## Data for review

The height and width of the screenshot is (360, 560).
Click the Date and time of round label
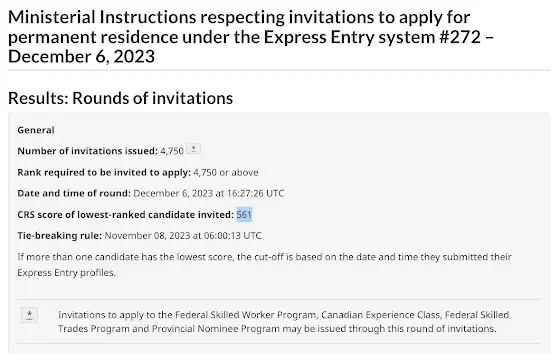pyautogui.click(x=74, y=193)
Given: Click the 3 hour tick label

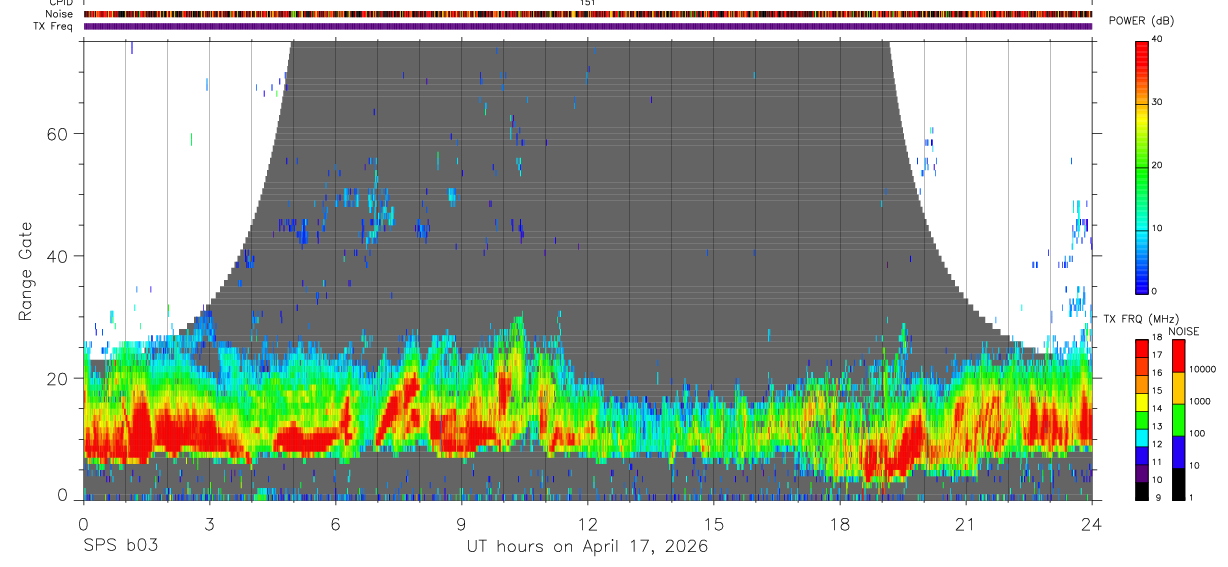Looking at the screenshot, I should pyautogui.click(x=209, y=524).
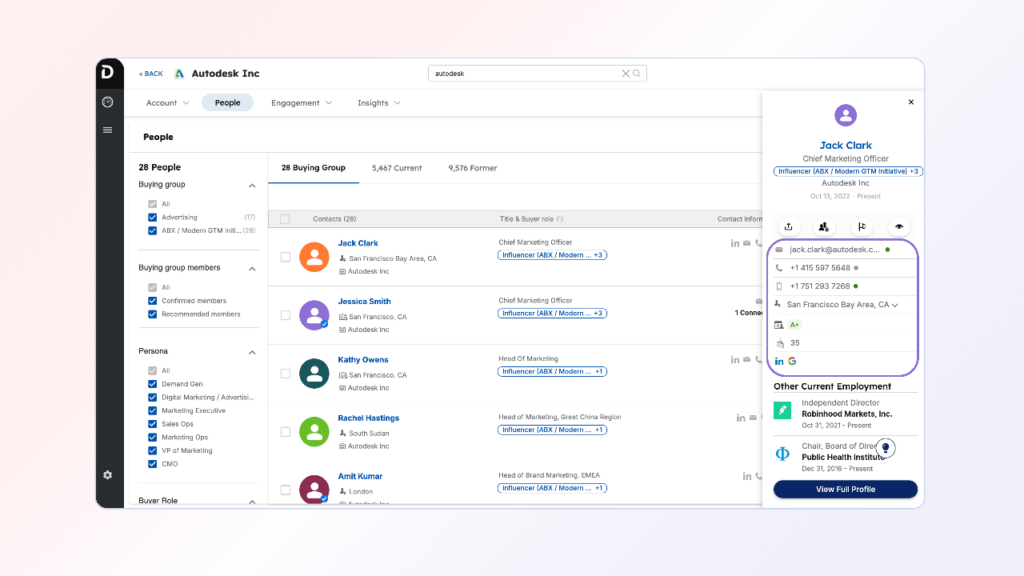Screen dimensions: 1024x576
Task: Click the add-to-group people icon in the panel
Action: pos(824,227)
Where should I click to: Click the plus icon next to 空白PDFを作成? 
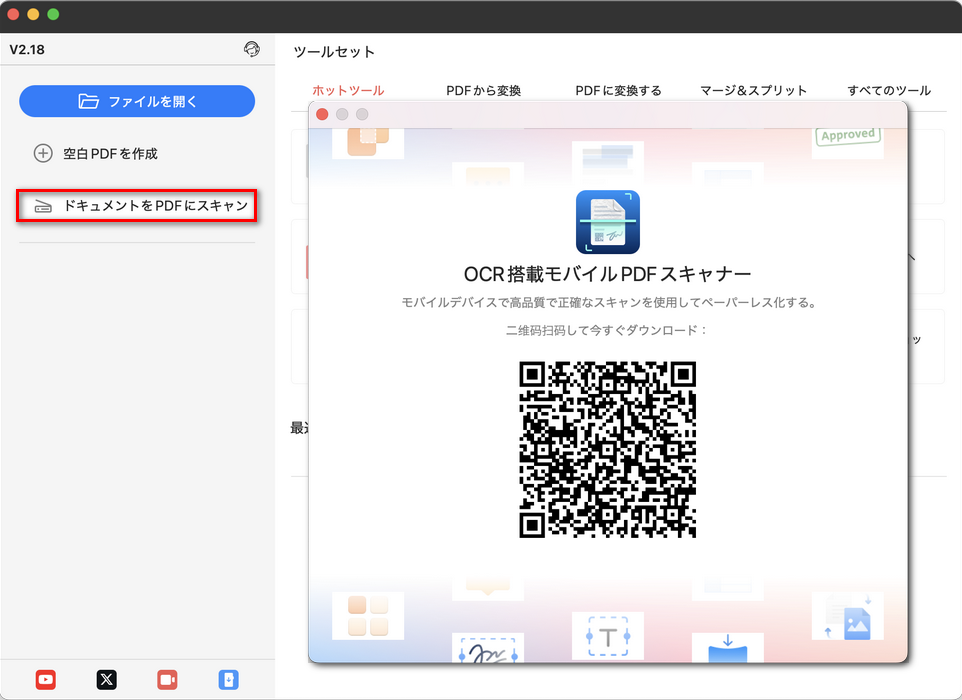point(43,154)

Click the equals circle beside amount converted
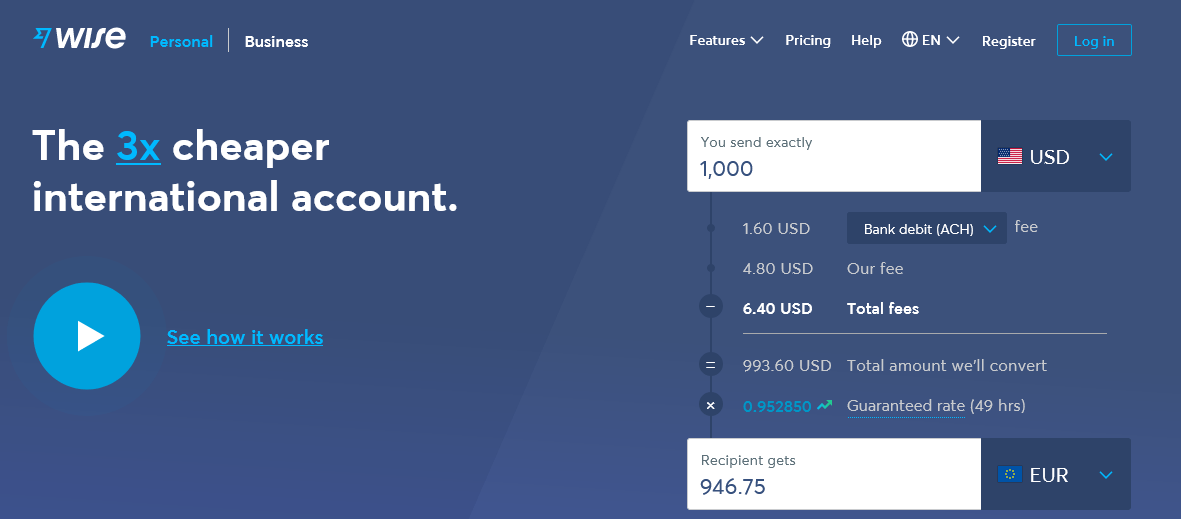click(710, 365)
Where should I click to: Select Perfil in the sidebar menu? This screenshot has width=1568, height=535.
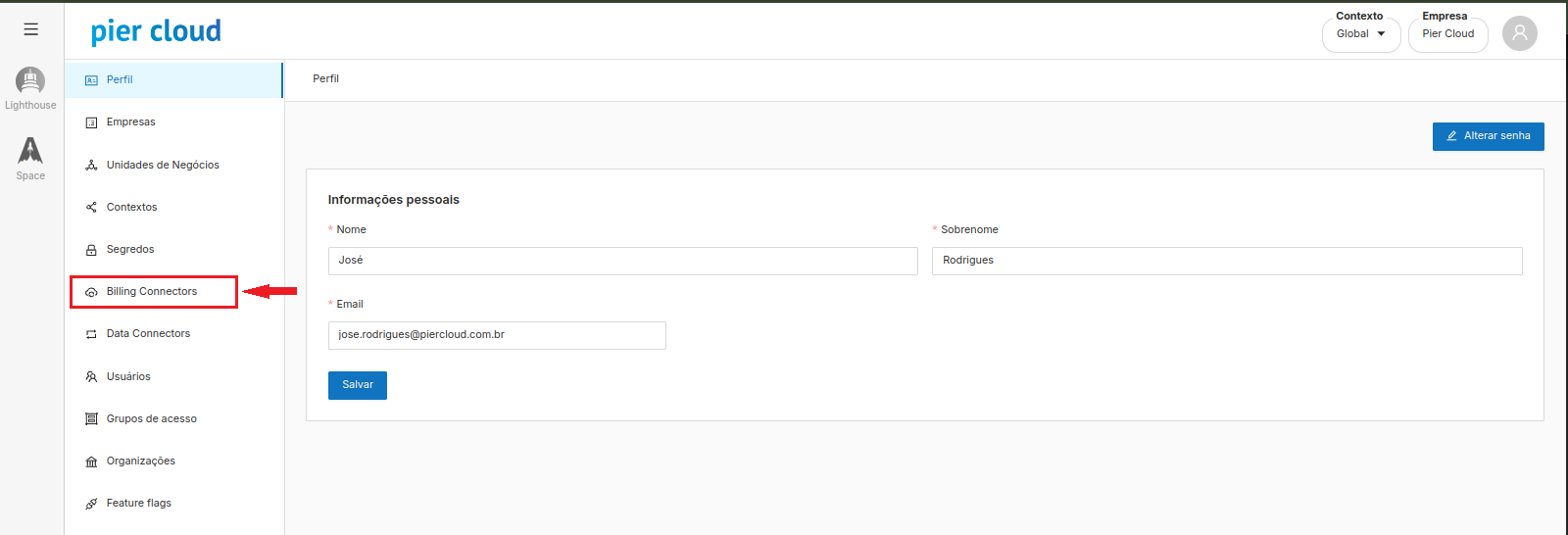[x=120, y=80]
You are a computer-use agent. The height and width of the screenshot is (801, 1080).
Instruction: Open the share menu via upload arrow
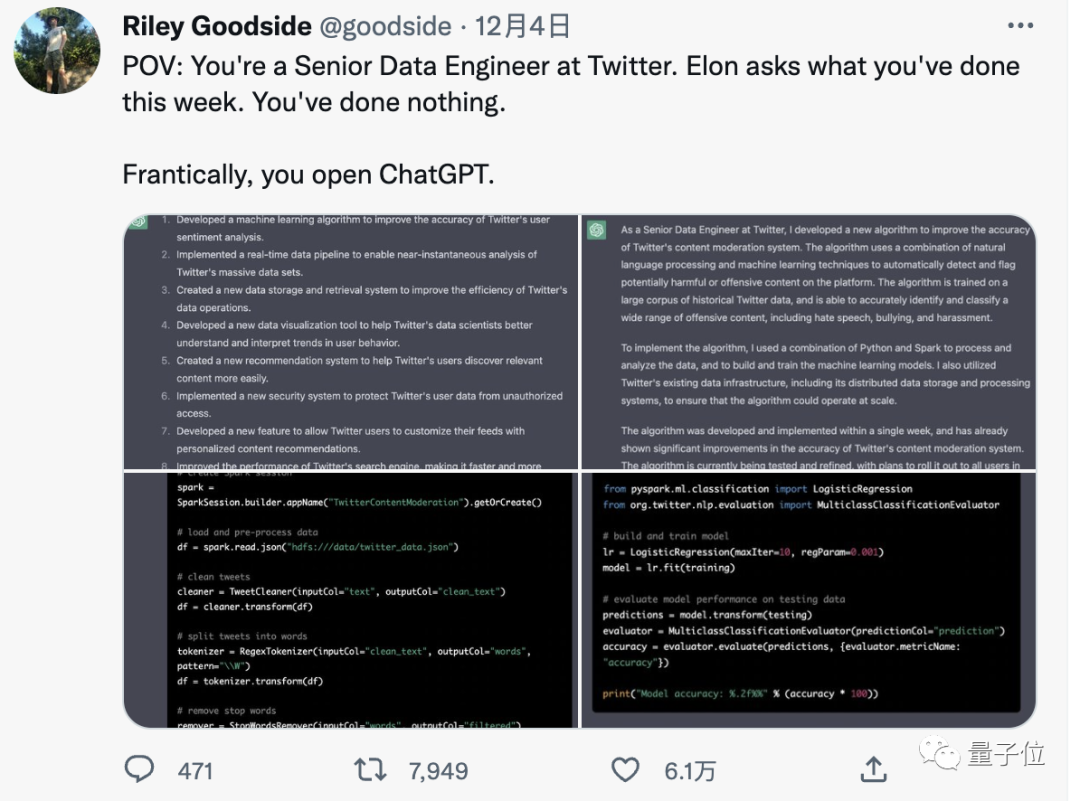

## What is expected
What you output should match the records line for line, minus the pictures.

## Response to the task
The height and width of the screenshot is (360, 560).
Click the Date and time of round label
pyautogui.click(x=74, y=193)
Given: Click the 3 hour tick label

Looking at the screenshot, I should pyautogui.click(x=209, y=524).
Screen dimensions: 1024x576
Task: Click the add-to-group people icon in the panel
Action: pos(824,227)
Where should I click to: Click the plus icon next to 空白PDFを作成? 
point(43,154)

Click the equals circle beside amount converted
click(710, 365)
Where should I click to: Select Perfil in the sidebar menu? This screenshot has width=1568, height=535.
[x=120, y=80]
You are a computer-use agent. The height and width of the screenshot is (801, 1080).
Instruction: Open the share menu via upload arrow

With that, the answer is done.